Behaviour of fstream in C++ - c++

I have made the following script, that is supposed to read from a file:
char match[] = "match";
int a;
int b;
inp >> lin;
while(!inp.eof()) {
if(!strcmp(lin, match)) {
inp >> a >> b;
cout << a << " " << b <<endl;
}
inp >> lin;
}
inp.close();
return num_atm;
}
It is supposed to read all words, and if a line starts with match, it should then also print the rest of the line.
My input file is this:
match 1 2 //1
match 5 2 //2
nope 3 6 //3
match 5 //4
match 1 4 //5
match 5 9 //6
It will correctly print 1 2, 5 2, and skip 3 6. But then, it will get stuck and keep printing 5 0 and continue printing 5 0 for ever. I get that match is put into b, which is an integer, but I don't get why this is looped.
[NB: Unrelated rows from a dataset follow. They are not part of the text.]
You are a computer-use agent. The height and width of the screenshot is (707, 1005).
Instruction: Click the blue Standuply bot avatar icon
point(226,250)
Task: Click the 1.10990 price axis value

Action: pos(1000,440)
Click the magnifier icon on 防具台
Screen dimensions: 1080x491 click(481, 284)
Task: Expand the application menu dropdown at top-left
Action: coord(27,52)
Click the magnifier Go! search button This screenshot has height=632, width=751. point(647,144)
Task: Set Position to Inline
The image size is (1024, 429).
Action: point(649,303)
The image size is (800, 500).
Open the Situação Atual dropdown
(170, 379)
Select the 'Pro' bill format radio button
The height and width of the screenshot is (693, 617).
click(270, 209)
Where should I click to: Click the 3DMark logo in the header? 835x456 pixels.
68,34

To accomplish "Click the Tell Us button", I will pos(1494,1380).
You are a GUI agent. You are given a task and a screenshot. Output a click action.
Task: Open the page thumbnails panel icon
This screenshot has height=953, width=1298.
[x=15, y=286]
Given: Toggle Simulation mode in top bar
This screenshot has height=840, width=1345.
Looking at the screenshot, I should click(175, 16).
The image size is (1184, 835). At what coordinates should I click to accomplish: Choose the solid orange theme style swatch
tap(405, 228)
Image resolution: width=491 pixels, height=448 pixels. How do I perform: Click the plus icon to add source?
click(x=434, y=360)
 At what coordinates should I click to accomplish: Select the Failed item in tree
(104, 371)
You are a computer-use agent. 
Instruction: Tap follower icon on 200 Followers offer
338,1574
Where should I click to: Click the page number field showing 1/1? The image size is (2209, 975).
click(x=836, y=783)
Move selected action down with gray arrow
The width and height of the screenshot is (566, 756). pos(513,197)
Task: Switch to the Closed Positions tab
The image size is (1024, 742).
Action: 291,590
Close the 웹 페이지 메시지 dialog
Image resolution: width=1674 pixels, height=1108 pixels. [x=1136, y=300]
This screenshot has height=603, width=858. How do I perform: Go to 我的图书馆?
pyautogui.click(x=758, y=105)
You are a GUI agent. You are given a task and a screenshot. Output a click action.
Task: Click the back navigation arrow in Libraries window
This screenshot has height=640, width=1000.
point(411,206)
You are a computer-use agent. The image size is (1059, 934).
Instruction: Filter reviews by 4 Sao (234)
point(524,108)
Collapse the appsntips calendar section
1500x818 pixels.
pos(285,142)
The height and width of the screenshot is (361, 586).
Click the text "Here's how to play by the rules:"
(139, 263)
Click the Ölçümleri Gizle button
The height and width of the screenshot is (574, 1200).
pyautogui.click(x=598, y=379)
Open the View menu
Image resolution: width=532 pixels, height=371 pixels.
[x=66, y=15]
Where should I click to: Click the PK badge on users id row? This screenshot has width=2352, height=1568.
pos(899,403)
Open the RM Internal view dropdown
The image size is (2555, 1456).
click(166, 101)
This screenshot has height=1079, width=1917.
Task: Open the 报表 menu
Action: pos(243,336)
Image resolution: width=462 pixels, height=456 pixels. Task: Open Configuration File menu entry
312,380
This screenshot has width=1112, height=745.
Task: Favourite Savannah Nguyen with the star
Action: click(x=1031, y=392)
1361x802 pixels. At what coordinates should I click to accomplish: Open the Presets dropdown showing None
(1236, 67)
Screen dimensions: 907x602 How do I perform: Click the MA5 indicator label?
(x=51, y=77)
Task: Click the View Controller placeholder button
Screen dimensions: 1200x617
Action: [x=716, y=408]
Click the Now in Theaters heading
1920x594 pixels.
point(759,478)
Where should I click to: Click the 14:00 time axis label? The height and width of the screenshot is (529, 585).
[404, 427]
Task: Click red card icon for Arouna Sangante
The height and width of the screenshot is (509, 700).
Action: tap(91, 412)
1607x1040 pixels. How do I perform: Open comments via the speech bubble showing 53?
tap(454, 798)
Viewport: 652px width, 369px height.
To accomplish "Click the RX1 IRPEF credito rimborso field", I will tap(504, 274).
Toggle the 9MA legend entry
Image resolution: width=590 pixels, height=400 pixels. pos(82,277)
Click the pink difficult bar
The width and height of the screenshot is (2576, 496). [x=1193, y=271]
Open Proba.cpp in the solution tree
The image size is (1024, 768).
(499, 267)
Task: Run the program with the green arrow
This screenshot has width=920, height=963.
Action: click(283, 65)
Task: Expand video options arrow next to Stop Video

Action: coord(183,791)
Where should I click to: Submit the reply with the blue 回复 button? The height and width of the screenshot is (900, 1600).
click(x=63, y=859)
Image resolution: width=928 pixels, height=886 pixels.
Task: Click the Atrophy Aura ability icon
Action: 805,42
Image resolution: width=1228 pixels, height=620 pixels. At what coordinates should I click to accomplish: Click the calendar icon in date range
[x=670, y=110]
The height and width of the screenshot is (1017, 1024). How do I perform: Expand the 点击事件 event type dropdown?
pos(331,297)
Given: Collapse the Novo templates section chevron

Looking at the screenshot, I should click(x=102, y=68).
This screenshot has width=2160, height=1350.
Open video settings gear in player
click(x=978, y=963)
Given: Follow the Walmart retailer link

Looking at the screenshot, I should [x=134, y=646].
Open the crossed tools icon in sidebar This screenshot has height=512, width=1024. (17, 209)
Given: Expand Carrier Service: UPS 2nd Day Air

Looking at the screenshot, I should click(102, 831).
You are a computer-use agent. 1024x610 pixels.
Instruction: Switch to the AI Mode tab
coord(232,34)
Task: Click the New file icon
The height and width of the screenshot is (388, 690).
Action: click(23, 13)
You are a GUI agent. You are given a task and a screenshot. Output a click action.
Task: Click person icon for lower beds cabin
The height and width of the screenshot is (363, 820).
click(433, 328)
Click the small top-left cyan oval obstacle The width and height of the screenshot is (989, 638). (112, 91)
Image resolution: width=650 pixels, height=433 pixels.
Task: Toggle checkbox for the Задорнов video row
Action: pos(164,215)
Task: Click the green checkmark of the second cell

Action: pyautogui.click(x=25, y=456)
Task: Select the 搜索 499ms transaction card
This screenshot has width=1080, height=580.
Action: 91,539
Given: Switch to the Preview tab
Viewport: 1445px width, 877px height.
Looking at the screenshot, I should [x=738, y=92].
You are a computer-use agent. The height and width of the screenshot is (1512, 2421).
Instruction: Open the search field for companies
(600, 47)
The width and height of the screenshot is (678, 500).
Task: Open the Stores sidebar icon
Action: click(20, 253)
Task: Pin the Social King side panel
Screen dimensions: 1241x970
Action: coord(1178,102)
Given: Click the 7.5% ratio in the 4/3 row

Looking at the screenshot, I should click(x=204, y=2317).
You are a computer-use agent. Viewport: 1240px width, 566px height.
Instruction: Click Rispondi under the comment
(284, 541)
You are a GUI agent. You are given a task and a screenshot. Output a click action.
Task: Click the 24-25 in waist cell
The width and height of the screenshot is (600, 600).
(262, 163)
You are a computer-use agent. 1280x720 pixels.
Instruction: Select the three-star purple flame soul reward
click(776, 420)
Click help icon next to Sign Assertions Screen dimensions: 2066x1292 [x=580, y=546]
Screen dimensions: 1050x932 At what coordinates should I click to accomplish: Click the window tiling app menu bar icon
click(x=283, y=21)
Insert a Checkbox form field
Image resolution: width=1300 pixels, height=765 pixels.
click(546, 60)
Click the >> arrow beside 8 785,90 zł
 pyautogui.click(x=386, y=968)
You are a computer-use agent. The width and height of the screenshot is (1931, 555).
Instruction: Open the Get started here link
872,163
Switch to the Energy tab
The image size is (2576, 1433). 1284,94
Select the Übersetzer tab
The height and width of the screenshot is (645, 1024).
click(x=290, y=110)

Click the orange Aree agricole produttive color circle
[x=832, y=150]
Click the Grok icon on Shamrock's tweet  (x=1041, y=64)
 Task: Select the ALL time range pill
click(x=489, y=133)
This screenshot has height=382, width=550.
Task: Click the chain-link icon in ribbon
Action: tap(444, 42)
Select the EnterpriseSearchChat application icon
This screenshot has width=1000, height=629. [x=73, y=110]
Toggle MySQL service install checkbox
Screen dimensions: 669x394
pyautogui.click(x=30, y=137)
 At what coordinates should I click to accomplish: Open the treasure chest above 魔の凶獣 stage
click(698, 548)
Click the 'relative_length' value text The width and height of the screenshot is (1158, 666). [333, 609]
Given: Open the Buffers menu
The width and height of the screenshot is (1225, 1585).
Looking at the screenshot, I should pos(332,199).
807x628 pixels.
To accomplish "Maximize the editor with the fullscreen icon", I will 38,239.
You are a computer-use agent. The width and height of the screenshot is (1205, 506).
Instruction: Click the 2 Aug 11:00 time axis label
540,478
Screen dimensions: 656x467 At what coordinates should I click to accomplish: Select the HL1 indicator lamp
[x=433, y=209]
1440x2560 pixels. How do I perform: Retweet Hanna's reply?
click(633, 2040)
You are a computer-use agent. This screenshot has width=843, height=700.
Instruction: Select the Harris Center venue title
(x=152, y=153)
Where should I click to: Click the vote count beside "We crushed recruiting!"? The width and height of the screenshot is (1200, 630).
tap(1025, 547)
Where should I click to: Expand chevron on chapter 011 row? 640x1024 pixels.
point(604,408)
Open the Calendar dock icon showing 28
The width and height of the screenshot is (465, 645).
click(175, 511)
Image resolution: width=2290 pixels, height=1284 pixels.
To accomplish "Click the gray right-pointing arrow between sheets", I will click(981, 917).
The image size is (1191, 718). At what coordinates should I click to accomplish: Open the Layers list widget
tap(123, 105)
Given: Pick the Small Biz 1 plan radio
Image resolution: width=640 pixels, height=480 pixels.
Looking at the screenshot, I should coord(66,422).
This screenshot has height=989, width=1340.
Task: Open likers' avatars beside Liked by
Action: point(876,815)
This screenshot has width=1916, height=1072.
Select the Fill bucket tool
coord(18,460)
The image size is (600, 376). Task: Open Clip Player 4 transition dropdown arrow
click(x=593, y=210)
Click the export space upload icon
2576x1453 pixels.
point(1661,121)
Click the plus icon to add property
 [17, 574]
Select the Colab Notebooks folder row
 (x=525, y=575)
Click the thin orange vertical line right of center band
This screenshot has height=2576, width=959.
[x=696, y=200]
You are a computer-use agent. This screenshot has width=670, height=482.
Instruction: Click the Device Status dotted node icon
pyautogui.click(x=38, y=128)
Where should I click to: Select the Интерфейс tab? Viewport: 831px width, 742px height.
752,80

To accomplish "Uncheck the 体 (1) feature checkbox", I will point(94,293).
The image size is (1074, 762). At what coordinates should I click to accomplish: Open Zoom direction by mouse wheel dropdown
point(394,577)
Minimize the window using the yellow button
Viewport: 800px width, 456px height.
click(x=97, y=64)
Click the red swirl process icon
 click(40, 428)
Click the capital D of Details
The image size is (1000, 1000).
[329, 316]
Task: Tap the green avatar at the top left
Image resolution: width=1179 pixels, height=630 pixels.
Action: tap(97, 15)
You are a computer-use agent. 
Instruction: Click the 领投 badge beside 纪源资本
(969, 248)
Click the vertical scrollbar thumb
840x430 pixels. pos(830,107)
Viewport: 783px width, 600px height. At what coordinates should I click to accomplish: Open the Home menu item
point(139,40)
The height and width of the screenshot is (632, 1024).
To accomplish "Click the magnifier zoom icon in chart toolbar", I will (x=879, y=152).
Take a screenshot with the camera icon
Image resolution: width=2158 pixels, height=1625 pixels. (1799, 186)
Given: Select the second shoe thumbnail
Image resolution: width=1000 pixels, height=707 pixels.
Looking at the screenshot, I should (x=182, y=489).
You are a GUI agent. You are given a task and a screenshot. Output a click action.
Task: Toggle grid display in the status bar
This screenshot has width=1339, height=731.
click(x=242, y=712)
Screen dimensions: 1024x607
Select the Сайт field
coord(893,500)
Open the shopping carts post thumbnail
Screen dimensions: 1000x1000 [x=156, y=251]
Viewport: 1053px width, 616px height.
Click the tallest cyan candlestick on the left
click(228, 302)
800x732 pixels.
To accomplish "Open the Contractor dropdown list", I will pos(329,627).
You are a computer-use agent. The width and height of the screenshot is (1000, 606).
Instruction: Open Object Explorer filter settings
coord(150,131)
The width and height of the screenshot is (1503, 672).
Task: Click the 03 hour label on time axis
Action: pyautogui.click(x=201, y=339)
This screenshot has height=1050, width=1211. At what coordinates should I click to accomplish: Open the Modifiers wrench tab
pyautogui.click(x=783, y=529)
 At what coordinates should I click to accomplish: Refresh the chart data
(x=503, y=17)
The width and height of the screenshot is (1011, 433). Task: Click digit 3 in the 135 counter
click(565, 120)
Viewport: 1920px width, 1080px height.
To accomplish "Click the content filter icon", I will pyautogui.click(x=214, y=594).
Shouldn't the input read match 4 once, try to read/write 5 and match, and then be done with line 4 and the match from line 5? Then it should next read the number 1 and 4 and then match from number 6.
I would also understand that due to the word not fitting into the integer, it would read match in the fifth line again, but that's not what it does.
It goes back to the match in the fourth line which it already read, and reads it again. Why is this?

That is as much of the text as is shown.